Thursday, March 18, 2010

Cildo Meireles' Failed Attempt to Build a Cathedral Out of Coins, Bones and Communion Wafers



How to Build Cathedrals | Cildo Meireles | 1987


From the Blanton Museum of Art:

Cildo Meireles has gained an international reputation for his effective combination of Conceptual art with explicit social and political critiques. In Missão/Missões he makes reference to the seventeenth- and eighteenth-century Jesuit missions in southern Brazil, Paraguay, and northern Argentina. The missions were established as communities to convert the indigenous Tupi-Guaraní people to Catholicism, and many of the Jesuit and Franciscan churches remain among the jewels of Latin American Baroque architecture.

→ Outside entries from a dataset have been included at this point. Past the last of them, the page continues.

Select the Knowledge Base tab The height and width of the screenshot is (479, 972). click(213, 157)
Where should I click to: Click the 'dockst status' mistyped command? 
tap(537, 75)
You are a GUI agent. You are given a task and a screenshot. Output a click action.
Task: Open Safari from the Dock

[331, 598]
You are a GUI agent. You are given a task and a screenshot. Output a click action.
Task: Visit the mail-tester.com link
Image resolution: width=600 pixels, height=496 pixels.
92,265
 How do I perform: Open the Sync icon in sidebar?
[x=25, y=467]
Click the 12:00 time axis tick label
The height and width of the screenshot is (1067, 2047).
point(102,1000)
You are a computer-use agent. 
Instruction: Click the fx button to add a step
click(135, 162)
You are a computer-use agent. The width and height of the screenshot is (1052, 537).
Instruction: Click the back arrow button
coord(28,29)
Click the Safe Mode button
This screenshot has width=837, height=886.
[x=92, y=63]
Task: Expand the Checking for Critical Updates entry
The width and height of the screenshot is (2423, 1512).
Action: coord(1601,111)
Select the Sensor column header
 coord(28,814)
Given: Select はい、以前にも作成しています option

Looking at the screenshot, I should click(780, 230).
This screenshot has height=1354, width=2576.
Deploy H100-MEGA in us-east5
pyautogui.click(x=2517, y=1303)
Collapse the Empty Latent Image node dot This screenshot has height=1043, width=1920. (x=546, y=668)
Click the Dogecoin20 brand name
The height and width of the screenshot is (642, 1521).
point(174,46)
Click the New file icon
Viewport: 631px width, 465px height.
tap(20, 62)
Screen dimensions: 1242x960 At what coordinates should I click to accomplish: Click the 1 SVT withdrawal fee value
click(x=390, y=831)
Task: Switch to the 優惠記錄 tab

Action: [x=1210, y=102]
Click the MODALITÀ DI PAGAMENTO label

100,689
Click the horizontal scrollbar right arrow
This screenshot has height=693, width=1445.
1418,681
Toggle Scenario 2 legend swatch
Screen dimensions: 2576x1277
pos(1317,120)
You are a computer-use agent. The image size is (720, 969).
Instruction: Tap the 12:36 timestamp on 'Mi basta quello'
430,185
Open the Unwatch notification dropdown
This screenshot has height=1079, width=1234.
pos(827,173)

Meireles's evocative contemporary "cathedral" exposes the hidden agenda behind these missions, highlighting in particular the relationship between wealth (600,000 coins on the ground), agricultural exploitation (200 suspended cattle bones), and religion (a column of communion wafers connecting the "land" and the "heavens"). The installation draws attention to the fact that the conquest of the Americas was as much about economics as it was about religion or saving souls.


1 comment:

  1. Just wondering what's supposed to be wrong with this piece? It's sublime. Maybe you should explain your reasoning as to how it's unsuccessful.